**EXERCISE PROMPT**
In the data scope decision record below, how must HuggingFace dataset revisions be pinned?

**READING PASSAGE**
********************

Data scope — public-only sources, hybrid splits, NotInject inclusion (brief-level lock)

Published

May 15, 2026

ADR-008: Data scope — public-only sources, hybrid splits, NotInject inclusion (brief-level lock)

Status

Accepted (2026-05-15)

Context

Brandon stated during Q4 that “the most important decisions may end up being about choosing the right training data and the right evaluation data sets — and it may be doing that right means the models look worse because they are evaluated honestly.” This makes data-design decisions load-bearing under ADR-005 Principle 2 (honest evaluation preferred). The Q5-C5 walk surfaces brief-level constraints; the methodology-level specifics (which datasets, what dedup encoder, what split ratios) are deferred to Phase 0-02.

The dossier at docs/research/datasets/ documents the public training-positives candidates (deepset, Lakera/gandalf, Lakera/mosscap, HackAPrompt) and the OOD eval candidates (NotInject, XSTest, JBB-Behaviors, BIPIA, InjecAgent). A training-benigns slate is not in the dossier and is a Phase 0-02 gap (plausible candidates: LMSYS-Chat-1M, ShareGPT, ultrachat).

Decision

Source-slate scope: public-only. All datasets are HuggingFace-hosted (or GitHub-cloneable for repo-based sources like XSTest, BIPIA, InjecAgent). Closed-source / proprietary datasets are banned per ADR-011 (methodology guarantees).

HF dataset revision pinning: pin by SHA at lock time. Floating revision="main" is rejected — reproducibility floor matches CLAUDE.md library-first discipline.

Splits structure: hybrid.

  • Source-disjoint Leave-One-Dataset-Out (LODO) for the OOD slate — at least one full dataset reserved as never-seen-in-training.
  • Random k-fold within in-distribution sources (specific k = Phase 0-02 decision; likely 5-fold given typical eval-toolkit conventions).

********************

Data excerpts

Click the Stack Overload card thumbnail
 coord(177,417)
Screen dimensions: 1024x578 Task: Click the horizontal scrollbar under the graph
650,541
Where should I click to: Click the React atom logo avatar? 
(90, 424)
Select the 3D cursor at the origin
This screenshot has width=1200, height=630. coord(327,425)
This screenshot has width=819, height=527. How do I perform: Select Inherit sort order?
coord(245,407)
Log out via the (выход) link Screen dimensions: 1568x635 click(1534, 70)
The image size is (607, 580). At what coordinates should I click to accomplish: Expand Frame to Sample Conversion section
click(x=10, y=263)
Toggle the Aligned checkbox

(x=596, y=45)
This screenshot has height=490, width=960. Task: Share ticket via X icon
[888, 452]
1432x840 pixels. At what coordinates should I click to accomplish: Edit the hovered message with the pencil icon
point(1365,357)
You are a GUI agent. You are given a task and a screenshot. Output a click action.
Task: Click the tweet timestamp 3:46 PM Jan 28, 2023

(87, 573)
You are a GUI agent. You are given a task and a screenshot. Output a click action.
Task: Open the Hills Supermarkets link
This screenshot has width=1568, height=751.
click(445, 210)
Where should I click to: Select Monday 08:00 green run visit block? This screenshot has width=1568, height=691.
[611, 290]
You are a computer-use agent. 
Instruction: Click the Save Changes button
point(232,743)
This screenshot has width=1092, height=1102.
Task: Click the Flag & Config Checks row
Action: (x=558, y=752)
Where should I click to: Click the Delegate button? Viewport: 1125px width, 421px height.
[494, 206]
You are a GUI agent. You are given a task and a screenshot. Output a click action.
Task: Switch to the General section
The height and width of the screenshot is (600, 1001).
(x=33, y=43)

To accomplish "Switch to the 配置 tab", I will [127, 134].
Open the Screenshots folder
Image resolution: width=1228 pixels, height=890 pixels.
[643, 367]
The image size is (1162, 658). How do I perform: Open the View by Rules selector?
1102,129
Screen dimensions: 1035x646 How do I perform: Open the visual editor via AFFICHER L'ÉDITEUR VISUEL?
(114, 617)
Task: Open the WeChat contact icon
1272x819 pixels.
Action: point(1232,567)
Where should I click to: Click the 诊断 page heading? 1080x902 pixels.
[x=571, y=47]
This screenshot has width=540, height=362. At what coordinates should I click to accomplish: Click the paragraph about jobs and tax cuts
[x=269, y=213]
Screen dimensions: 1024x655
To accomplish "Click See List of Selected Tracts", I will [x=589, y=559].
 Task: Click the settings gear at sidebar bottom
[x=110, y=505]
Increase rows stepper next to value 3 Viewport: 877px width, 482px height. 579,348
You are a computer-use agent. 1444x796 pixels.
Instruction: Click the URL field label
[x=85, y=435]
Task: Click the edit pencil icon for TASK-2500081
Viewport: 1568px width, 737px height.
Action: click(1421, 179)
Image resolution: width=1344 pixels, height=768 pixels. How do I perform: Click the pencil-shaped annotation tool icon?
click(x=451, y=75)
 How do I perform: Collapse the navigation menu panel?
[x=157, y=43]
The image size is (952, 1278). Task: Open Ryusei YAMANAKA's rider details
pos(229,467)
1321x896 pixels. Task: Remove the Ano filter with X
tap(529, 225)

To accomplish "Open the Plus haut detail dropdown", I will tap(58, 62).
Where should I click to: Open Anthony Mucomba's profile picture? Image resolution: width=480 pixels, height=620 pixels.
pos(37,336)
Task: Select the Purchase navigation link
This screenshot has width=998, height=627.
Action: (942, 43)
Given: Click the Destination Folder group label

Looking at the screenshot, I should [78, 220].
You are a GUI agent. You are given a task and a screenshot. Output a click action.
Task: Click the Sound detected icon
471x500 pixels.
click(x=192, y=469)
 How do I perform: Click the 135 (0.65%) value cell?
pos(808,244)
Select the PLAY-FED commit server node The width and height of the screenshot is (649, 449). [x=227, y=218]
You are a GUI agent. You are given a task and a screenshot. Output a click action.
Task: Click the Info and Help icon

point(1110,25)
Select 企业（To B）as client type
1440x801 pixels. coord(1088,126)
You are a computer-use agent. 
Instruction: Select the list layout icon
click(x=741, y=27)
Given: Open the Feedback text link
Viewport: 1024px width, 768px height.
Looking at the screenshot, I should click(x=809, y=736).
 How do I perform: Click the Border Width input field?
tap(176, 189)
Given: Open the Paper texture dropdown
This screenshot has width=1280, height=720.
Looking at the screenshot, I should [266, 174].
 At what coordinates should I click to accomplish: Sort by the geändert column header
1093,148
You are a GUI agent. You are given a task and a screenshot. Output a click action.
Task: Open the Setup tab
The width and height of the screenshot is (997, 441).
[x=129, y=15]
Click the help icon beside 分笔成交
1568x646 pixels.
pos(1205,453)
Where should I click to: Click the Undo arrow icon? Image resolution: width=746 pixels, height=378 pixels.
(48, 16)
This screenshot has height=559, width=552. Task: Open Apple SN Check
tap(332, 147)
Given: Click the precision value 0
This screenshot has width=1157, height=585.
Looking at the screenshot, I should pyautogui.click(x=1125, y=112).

********************

**RESULT**
By SHA at lock time.